1. Octaviar had charged all of its present and future property as security for the repayment of the “Secured Money”;

2. “Secured Money” was defined as amounts owing under any “Transaction Document”;

3. “Transaction Document” was defined to include new documents deemed to be “Transaction Documents” by agreement between the parties;

4. A subsequent deed deemed the unsecured loan to be a transaction document.

The validity of the charge (in so far as it applied to the unsecured loan) was challenged on the basis of s268(2) of the Corporations Act which provides:

Where, after a registrable charge on property of a company has been created, there is a variation in the terms of the charge having the effect of:

(a) increasing the amount of the debt or increasing the liabilities (whether present or prospective) secured by the charge; or …

the company must, within 45 days after the variation occurs, ensure that there is lodged a notice setting out particulars of the variation…

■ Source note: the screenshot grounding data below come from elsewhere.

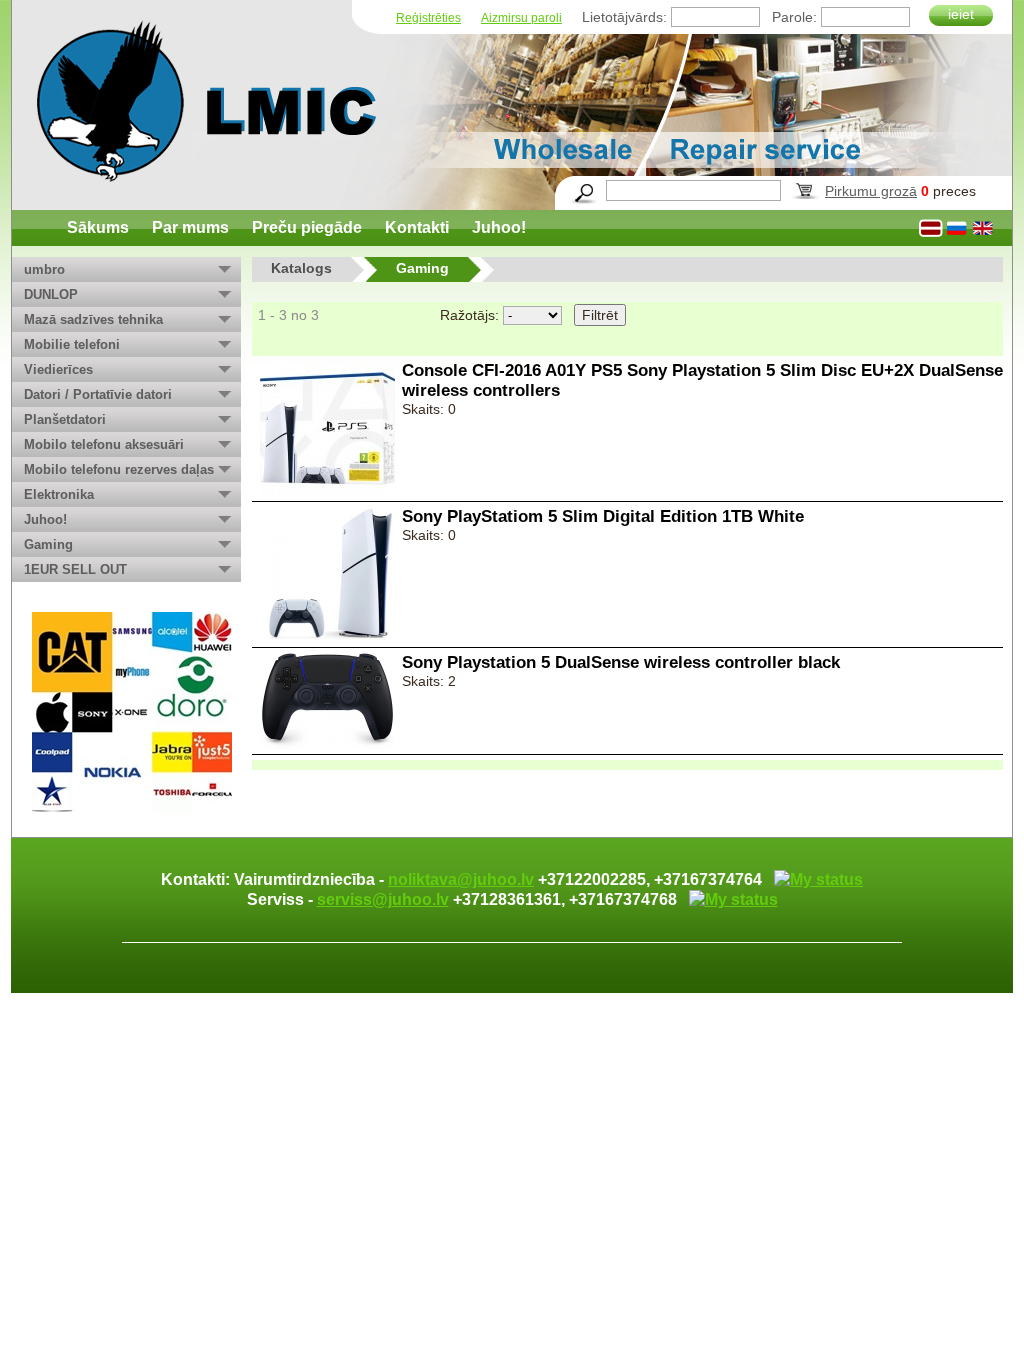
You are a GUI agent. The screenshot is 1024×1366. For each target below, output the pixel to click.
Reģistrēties (428, 18)
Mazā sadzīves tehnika (93, 319)
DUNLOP (51, 294)
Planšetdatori (65, 419)
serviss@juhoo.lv (383, 899)
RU (958, 228)
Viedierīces (58, 369)
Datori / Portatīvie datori (98, 394)
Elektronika (59, 494)
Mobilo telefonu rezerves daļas (119, 469)
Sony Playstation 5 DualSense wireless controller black (621, 662)
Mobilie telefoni (72, 344)
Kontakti (417, 227)
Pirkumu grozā (871, 191)
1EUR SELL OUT (75, 569)
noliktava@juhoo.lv (461, 879)
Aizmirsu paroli (521, 18)
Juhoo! (499, 227)
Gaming (48, 544)
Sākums (98, 227)
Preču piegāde (307, 227)
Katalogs (301, 268)
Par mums (190, 227)
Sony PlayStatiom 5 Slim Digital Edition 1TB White (603, 516)
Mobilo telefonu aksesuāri (104, 444)
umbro (44, 269)
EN (984, 228)
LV (932, 228)
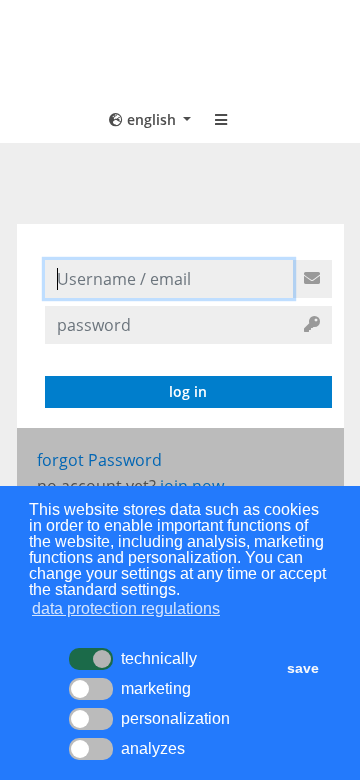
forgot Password (99, 460)
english (151, 119)
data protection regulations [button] (126, 608)
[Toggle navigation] (221, 120)
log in (188, 391)
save (303, 668)
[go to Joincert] (180, 52)
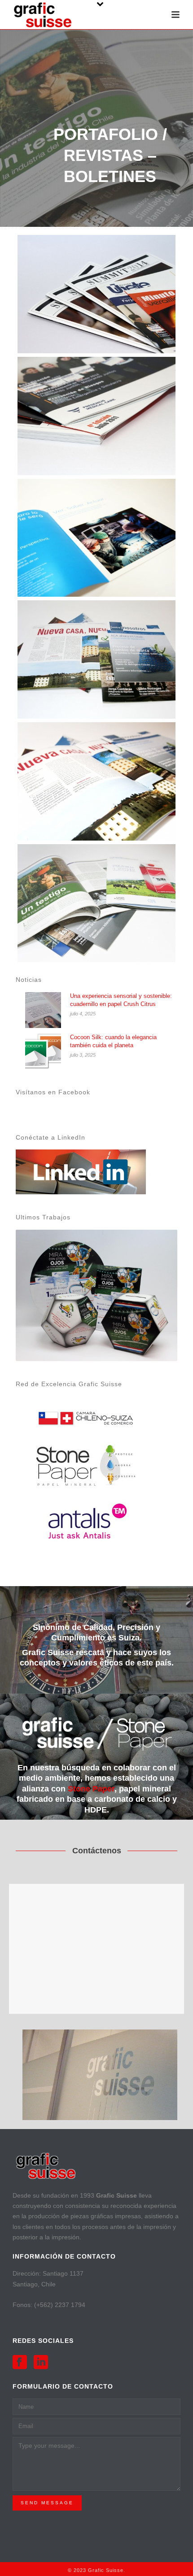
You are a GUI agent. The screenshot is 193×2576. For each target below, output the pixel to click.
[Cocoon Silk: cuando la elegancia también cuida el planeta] (43, 1051)
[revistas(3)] (96, 538)
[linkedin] (41, 2362)
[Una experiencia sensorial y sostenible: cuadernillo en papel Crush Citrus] (43, 1010)
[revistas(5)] (96, 781)
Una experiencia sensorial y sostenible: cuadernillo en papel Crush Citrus (121, 1000)
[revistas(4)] (96, 659)
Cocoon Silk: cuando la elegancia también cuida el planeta (113, 1041)
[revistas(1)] (96, 294)
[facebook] (20, 2362)
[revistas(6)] (96, 903)
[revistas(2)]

The Public Trustee argued, before the High Court, that the Deed had the effect of varying the terms of the Charge by adding a new liability to the class of liabilities already secured by the Charge, thereby altering the terms of the Charge by adding to the meaning of “Transaction Document”. It submitted the definition merely foreshadowed the securing by the Charge of future liabilities, and to that extent was merely an agreement to agree.

The High Court, in a unanimous decision, and to the relief of every lender who relies upon all monies clauses, disagreed:

No doubt, as a result of the January 2008 Deed, the YVE Guarantee was now, but had not before been, a Transaction Document. However that did not vary the meaning of “Transaction Document” in the Facility Agreement and consequently the meaning of “Secured Money” in the Charge. Section 268(2) makes clear that there must first be a variation in the terms of the charge before it is necessary to consider whether that variation has the prescribed effect. The YVE Guarantee, as subject matter denoted by the Transaction Document definition, now fell within the class of liabilities secured by the Charge. There was no variation made to the terms of the Charge, either in their text or in the rights and obligations to which those terms gave rise.

To focus upon the effect of the January 2008 Deed, as opposed to whether its execution varied the terms of the Charge, is to misconceive the operation of s 268(2). Section 268(2) does not apply to any increase in the debt or liabilities secured. If the parties have chosen that a term of the charge will be variable or ambulatory in its factual operation, as is, for example, common with “all moneys” clauses and the imposition of variable rates of interest, there is no variation in the terms each time its operation is, as a matter of fact, altered or modified.

Thus the High Court affirmed that the register does not purport to be a perfect and complete record of the nature and extent of all liabilities but rather it warns persons who may become creditors of the company of the existence and maximum liability of any encumbrances over its property.